Warum Wünsche und Bedürfniss nicht das gleiche sind
Um Wartezeiten richtig gut wegstecken zu können, müssen kleine Kinder allerdings nicht nur kapiert haben, dass Dinge manchmal nicht sofort, sondern nacheinander passieren. Sie müssen auch mit dem Frust umgehen können, den das Abwarten nun einmal mit sich bringt. Und das lernen Kinder typischerweise erst im zweiten Lebensjahr.

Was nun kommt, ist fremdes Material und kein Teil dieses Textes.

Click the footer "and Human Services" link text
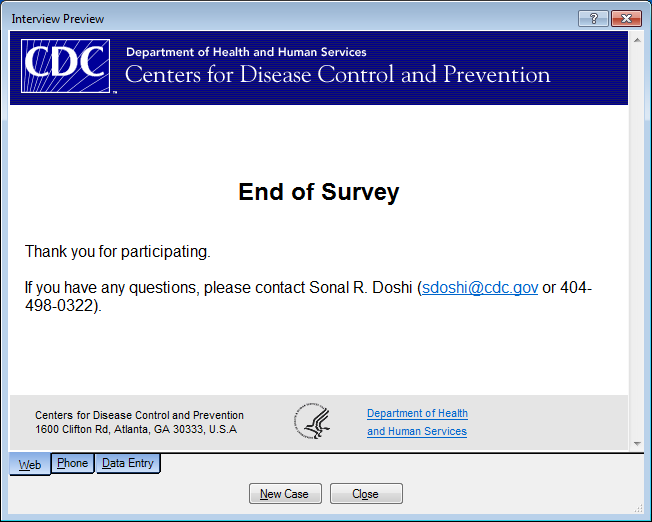 coord(416,432)
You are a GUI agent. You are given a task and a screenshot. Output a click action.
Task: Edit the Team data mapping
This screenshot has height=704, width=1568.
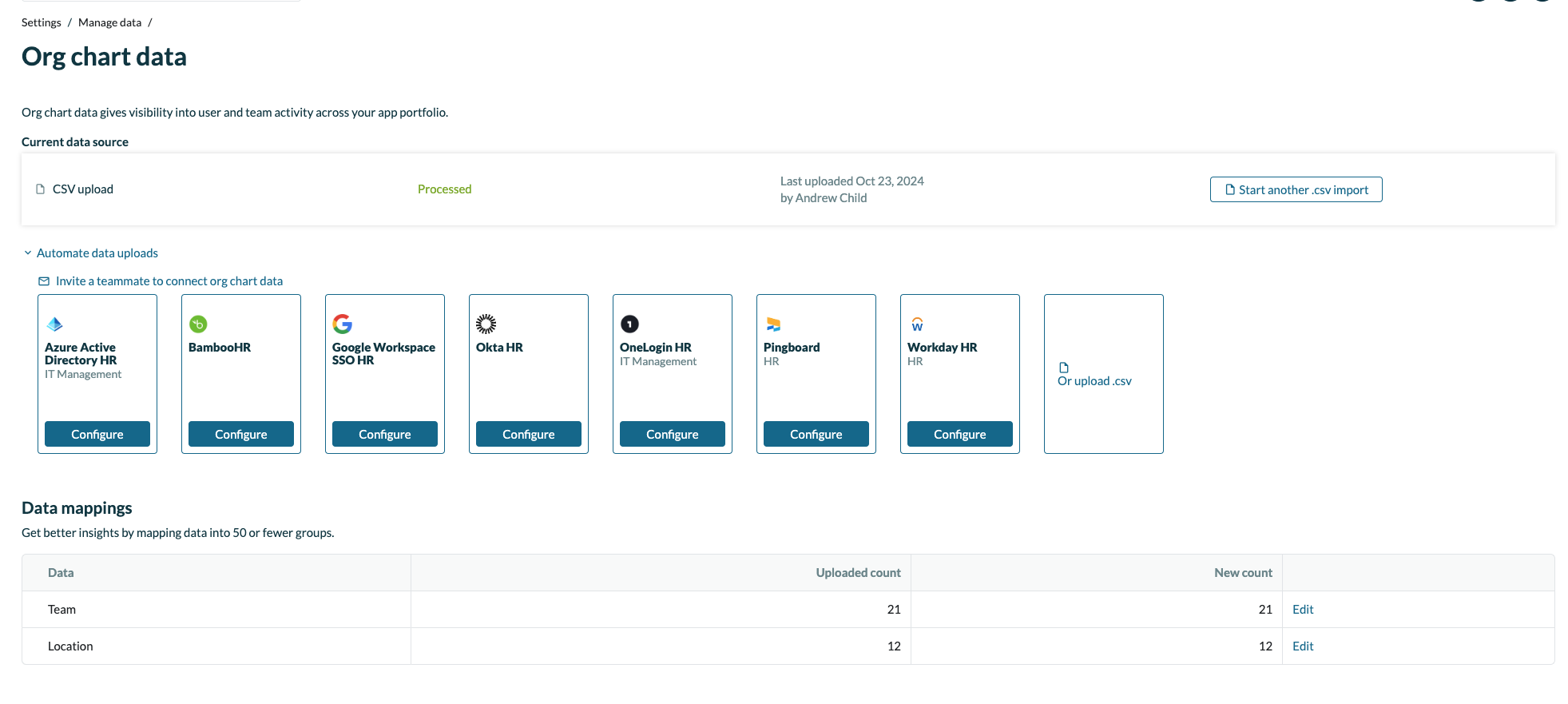coord(1302,610)
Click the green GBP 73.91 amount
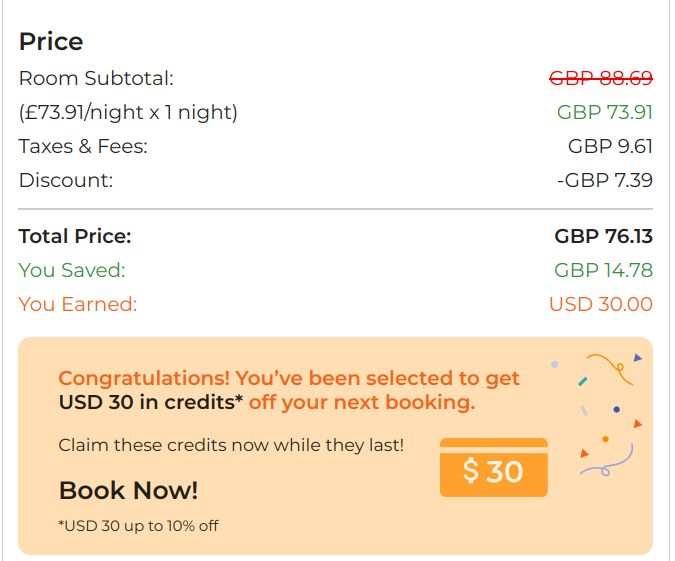Viewport: 675px width, 561px height. pyautogui.click(x=604, y=112)
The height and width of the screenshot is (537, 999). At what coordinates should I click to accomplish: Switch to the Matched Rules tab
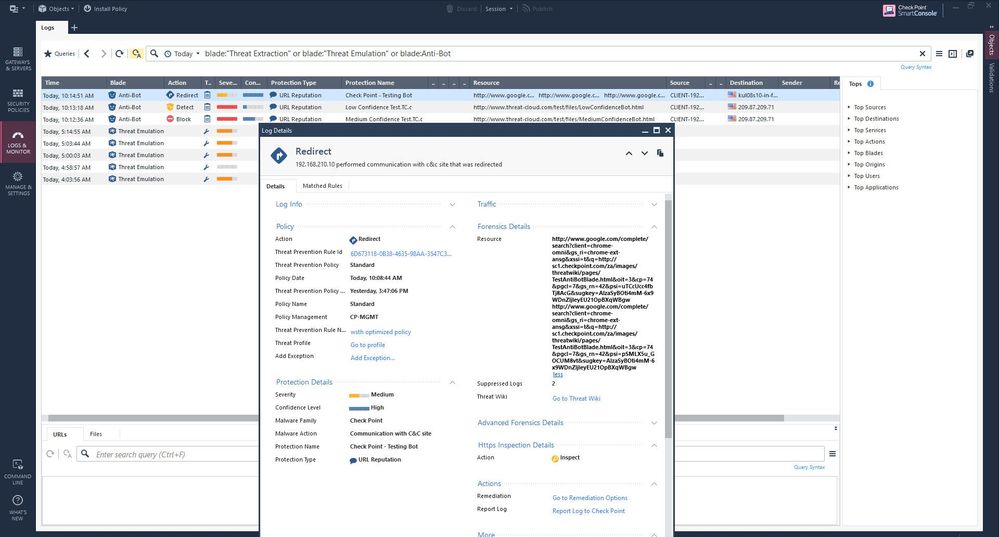pyautogui.click(x=322, y=186)
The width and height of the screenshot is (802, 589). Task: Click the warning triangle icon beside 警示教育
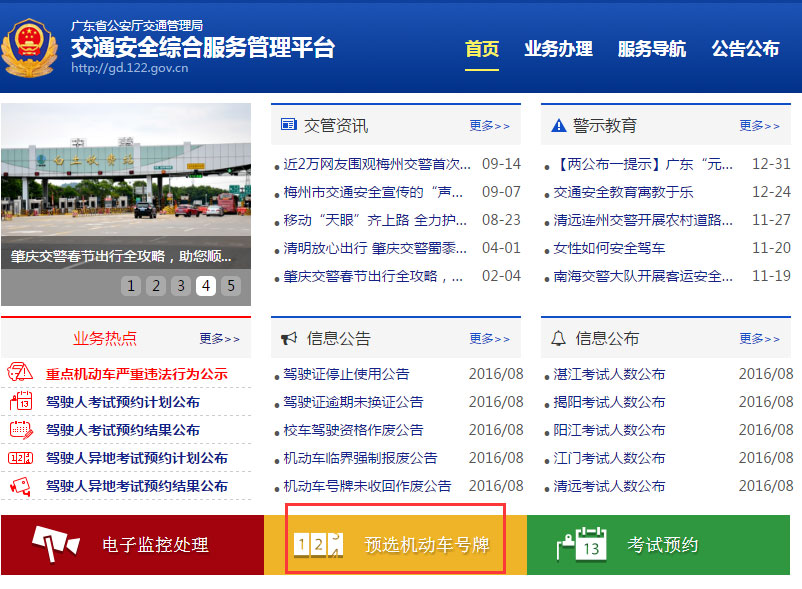[556, 126]
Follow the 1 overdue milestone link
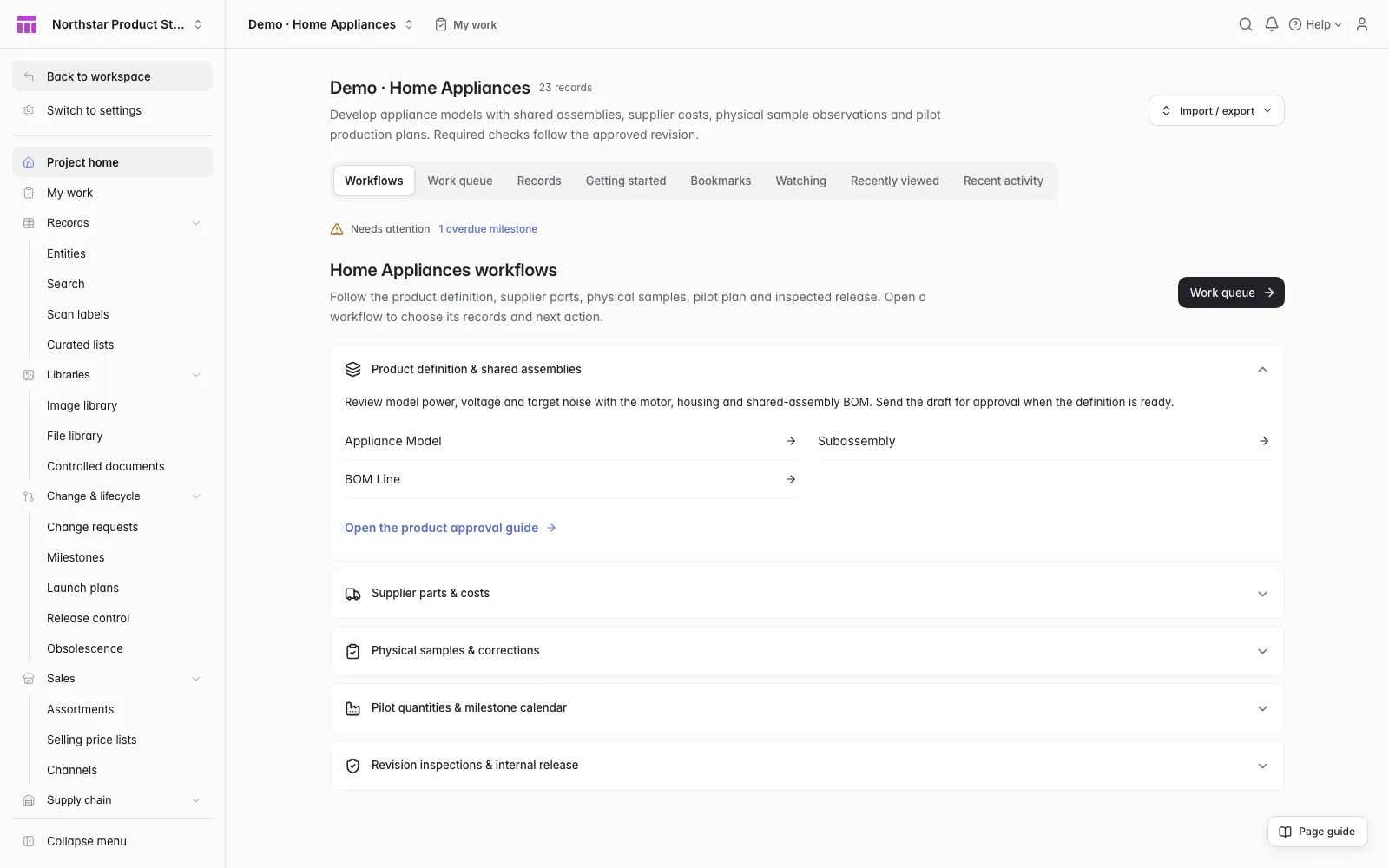1389x868 pixels. (x=488, y=229)
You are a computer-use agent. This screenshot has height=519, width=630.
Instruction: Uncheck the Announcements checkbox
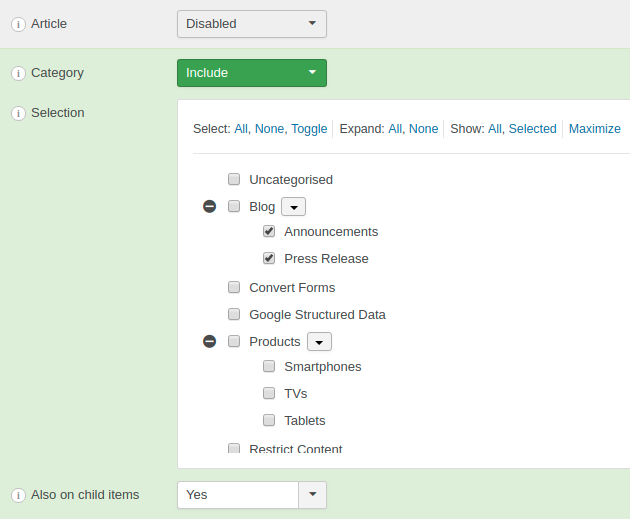[x=269, y=231]
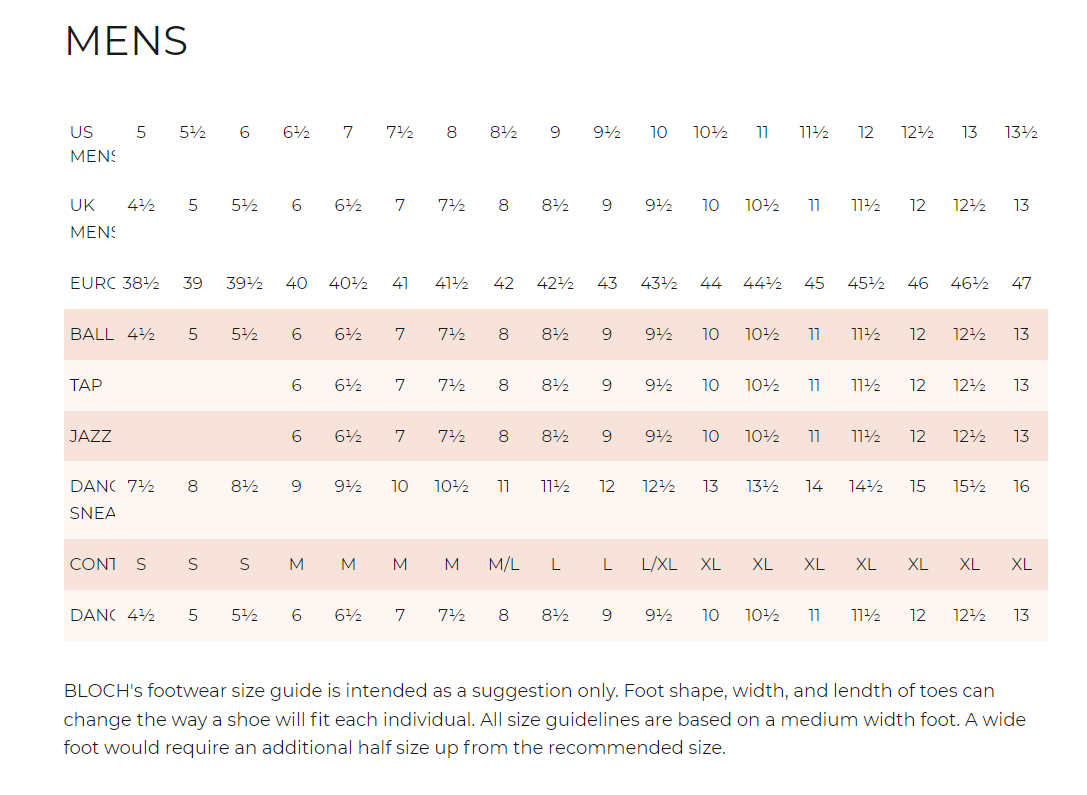Select the L/XL contemporary size cell
The image size is (1087, 795).
click(659, 565)
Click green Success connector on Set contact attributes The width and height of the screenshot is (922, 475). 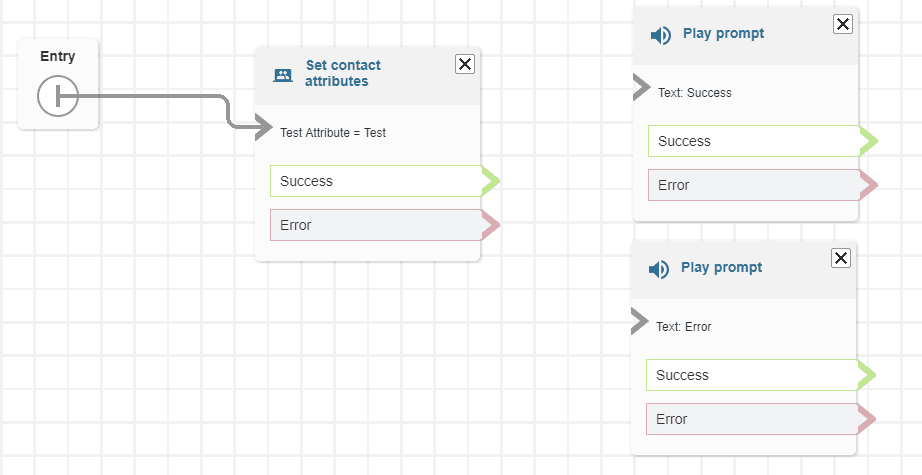point(490,181)
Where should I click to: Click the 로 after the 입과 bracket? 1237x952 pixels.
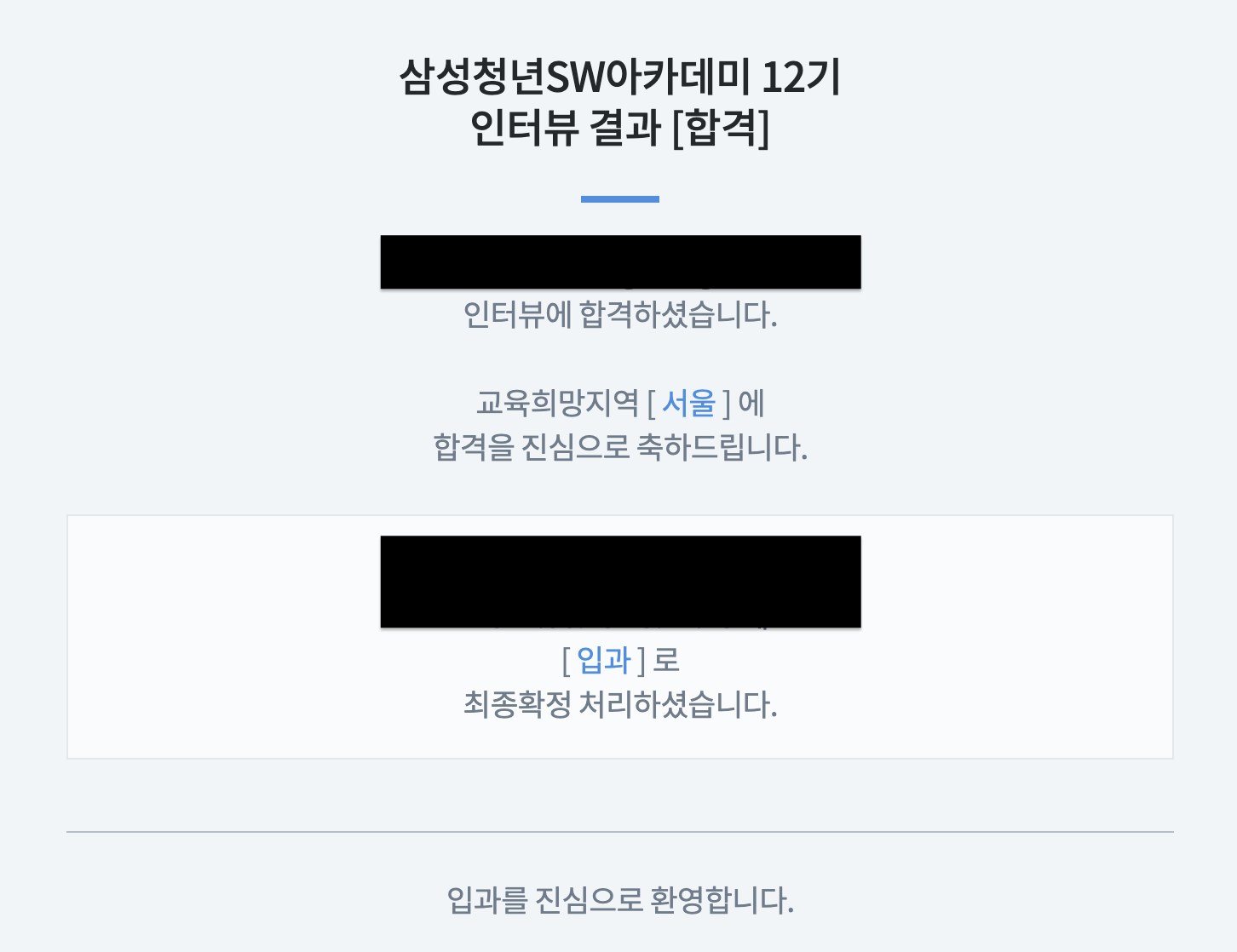[x=666, y=660]
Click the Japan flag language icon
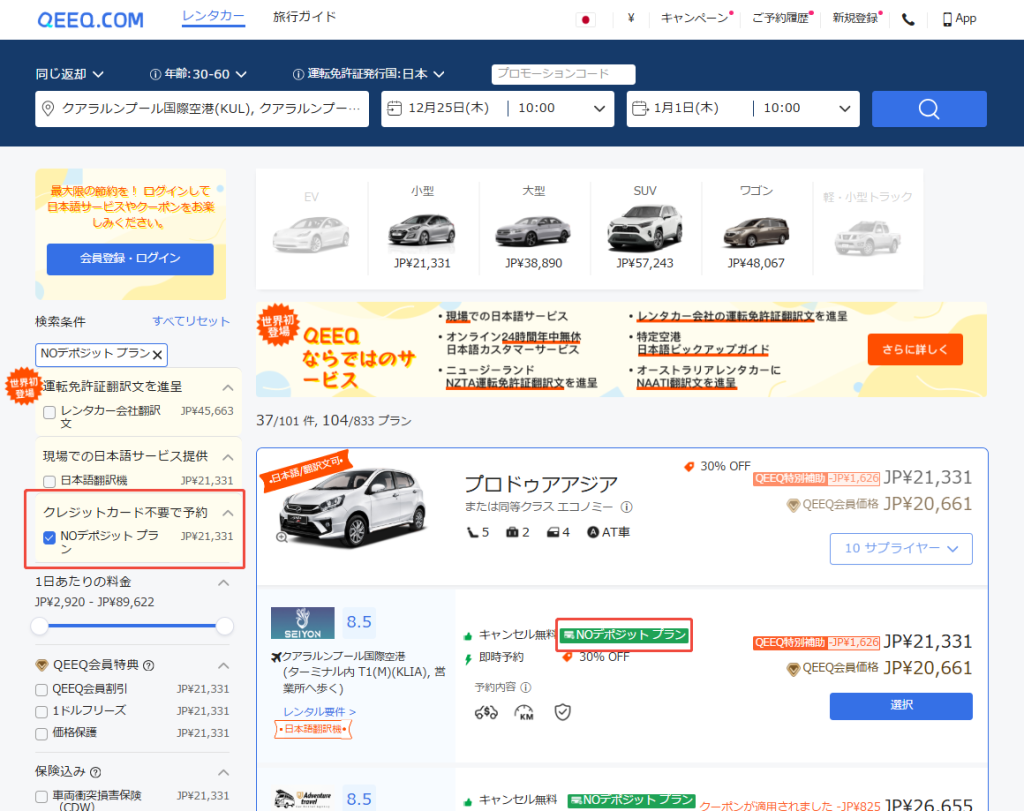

"In diesem Alter entdecken Kinder, dass sie nicht nur Bedürfnisse, sondern auch Wünsche haben", erklärt Dr. Jörn Borke. "Das heißt, sie verlangen nicht nur nach Dingen, die sie brauchen. Sondern auch nach Dingen, die sie haben wollen." Und genau die Konflikte, die daraus in jeder Familie entstehen, sind aus entwicklungspsychologischer Sicht das optimale Warte- Training. Denn anders als bei den Grundbedürfnissen nach Nahrung oder Nähe, die schnell erfüllt werden sollten, bieten Wünsche die Gelegenheit, das Warten zu üben: "Du möchtest gern Felix besuchen? Heute ist es dafür leider zu spät, aber morgen können wir das gerne machen ..." Durch solche Gespräche lernen Kinder zweierlei: die Enttäuschung, dass etwas nicht sofort nach ihrem Willen geht, auszuhalten. Und sich darauf zu freuen, dass es etwas Schönes dann eben etwas später gibt.
Vom Wert des Wartens
Dass es für die Persönlichkeitsentwicklung wertvoll ist, wenn Kinder warten gelernt haben, belegt eine groß angelegte Langzeitstudie: Kinder, die im Alter von vier Jahren in der Lage waren, 20 Minuten allein in einem Raum mit einem Marshmallow auszuharren, ohne es aufzuessen, entwickelten sich zu Erwachsenen, die sich und ihre Bedürfnisse besser unter Kontrolle hatten und deshalb erfolgreicher waren. "Vermutlich", so Diplompsychologe Borke, "hatten diese Kinder Eltern, die ihnen in der Trotzphase wie freundschaftliche Sparringspartner gegenüberstanden, die ihnen gezeigt haben: Man kann nicht immer gleich kriegen, was man will. Aber Geduld zahlt sich meist aus."
Also bitte dran denken beim nächsten Rumpelstilzchen- Auftritt vor dem Ü-Eier-Regal: Hier findet gerade ein anstrengendes, aber extrem lohnendes Intensivtraining für die Persönlichkeitsentwicklung statt, bei dem sich Eltern und Kind gleichermaßen fortbilden - und zwar in den Disziplinen Frustrationstoleranz, Selbstbeherrschung und vor allem in der Königsdisziplin: Geduld.